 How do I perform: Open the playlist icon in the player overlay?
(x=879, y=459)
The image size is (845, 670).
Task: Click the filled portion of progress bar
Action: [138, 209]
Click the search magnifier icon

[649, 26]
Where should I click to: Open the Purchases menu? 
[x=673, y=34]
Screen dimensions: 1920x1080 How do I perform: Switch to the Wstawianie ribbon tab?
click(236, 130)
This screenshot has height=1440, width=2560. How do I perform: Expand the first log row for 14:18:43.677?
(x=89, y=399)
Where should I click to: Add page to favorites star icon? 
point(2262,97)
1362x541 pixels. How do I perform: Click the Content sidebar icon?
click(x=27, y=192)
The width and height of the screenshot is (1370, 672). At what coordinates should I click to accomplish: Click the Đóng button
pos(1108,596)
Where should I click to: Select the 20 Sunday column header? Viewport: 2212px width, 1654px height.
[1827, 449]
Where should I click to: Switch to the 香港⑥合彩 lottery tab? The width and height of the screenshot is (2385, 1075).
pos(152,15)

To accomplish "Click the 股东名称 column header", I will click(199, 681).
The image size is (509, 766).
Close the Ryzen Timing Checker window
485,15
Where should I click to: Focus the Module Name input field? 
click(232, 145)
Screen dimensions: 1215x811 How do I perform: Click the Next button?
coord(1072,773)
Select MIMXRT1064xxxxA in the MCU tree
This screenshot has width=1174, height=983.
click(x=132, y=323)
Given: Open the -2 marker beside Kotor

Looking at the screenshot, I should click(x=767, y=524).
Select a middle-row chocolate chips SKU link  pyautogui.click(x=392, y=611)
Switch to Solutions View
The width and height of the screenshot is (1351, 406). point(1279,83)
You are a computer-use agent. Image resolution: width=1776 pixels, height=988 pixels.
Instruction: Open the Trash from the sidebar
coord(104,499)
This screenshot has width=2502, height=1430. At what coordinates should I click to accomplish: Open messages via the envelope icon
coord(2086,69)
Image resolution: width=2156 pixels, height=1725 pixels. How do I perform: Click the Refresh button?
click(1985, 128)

————

§ **Stated goal**
Please turn the material from the line containing "The image size is (509, 766)." through the line containing "coord(104,499)" into a two-column CSV with the headers instruction and location, one row per instruction and its answer. Put each field in quotes and replace any line breaks in it with spaces.

§ **Result of this task**
instruction,location
"The image size is (509, 766). Close the Ryzen Timing Checker window","485,15"
"Where should I click to: Focus the Module Name input field?","click(232, 145)"
"Screen dimensions: 1215x811 How do I perform: Click the Next button?","coord(1072,773)"
"Select MIMXRT1064xxxxA in the MCU tree This screenshot has width=1174, height=983.","click(x=132, y=323)"
"Given: Open the -2 marker beside Kotor","Looking at the screenshot, I should click(x=767, y=524)."
"Select a middle-row chocolate chips SKU link","pyautogui.click(x=392, y=611)"
"Switch to Solutions View","The width and height of the screenshot is (1351, 406). point(1279,83)"
"You are a computer-use agent. Image resolution: width=1776 pixels, height=988 pixels. Instruction: Open the Trash from the sidebar","coord(104,499)"